Friends and family members get caught up in conspiracy myths, deny Corona, drift away. Tears ties. What to do? An affected couple has founded a self-help group.
Bochum – Families break up, spouses are strangers to each other, close parent-child bonds are torn apart.
When relatives or friends in the pandemic become adherents of conspiracy myths, develop into Corona deniers, the stress tests are severe, destroying even the most intimate relationships. Student Sarah, who can hardly stand her father’s drifting, but doesn’t want to give him up under any circumstances, has founded a self-help group with her boyfriend. In Bochum, it has now met for the first time with 15 participants.
It is about loved ones
"There are very different characters, young and old. For all of them, it is about a person in the family who is incredibly important to them.", describes Sarah (30). "And for all of them, the pressure of suffering has grown over time." Her friend Tim says after the online round: "Everyone has already taken a good beating." It is about parents, children, siblings, partners, whom one does not want to lose. "You stand in front of a person you love and know that you have to wear a Jewish star no longer. The theme unites us." The feeling of not being the "only person seeking help" is already to be, is strengthening and can motivate.
"Everyone is aware that there is no panacea.", Tim (32) emphasizes. But they can give each other tips – for example, on how to get around arguments so that the conversation doesn’t completely break off. And where to get support from specialized counseling centers. "Everyone in the groups wants to keep in touch with the difficult person in their family circle, even if it’s super exhausting. There are fates, there the tear goes already in the middle by the family ", reports Sarah.
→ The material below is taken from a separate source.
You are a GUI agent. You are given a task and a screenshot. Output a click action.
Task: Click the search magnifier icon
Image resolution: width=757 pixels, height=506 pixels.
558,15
She knows, how the despair feels. "When my dad started saying more and more strange things and then suddenly said on the phone that as an unvaccinated person he would soon have to wear the Jewish star, I broke down." This was not her father, who had studied, worked in many countries, who is open to all cultures. "From my point of view, that was no longer my dad, nor was his choice of words. I cried for hours." His entire thought construct has narrowed down to Corona, vaccination refusal and conspiracy myths.
Shame and pain
"When the belief in conspiracies becomes identity-forming, it influences the whole life", explains social psychologist Pia Lamberty. It destroys marriages and families, leads to despair, also to shame – and to pain when close people die because they dismissed the vaccination as a conspiracy. "That’s why it’s so important to exchange ideas with others who are experiencing similar things, says the executive director of CeMAS, an organization that deals in depth with conspiracy theorists.
Self-help groups are just beginning. Thus, at the same time as the Bochum initiative, a new group has also been started in Erlangen. There is an exchange in the digital space, adds Lamberty. "However, the offers might not cover the need by far yet."
The problem affects many people, and the need for advice has grown enormously, reports Christoph Grotepass from Sekten-Info NRW. It is a matter of doubts about political measures, diffuse fears of vaccination, and even the idea that the population should be lied to, decimated or replaced. The basis of trust in the families dwindles, it comes to alienation, speechlessness, fear of each other up to the endangerment of third parties – also children – by the refusal of protective measures.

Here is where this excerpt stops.